Available data -
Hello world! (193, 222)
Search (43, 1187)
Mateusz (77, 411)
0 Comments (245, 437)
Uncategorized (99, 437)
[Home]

Task goal -
Set down the whole listing again, exactly as shown above.

Exercise response -
Hello world! (193, 222)
Search (43, 1187)
Mateusz (77, 411)
0 Comments (245, 437)
Uncategorized (99, 437)
[Home]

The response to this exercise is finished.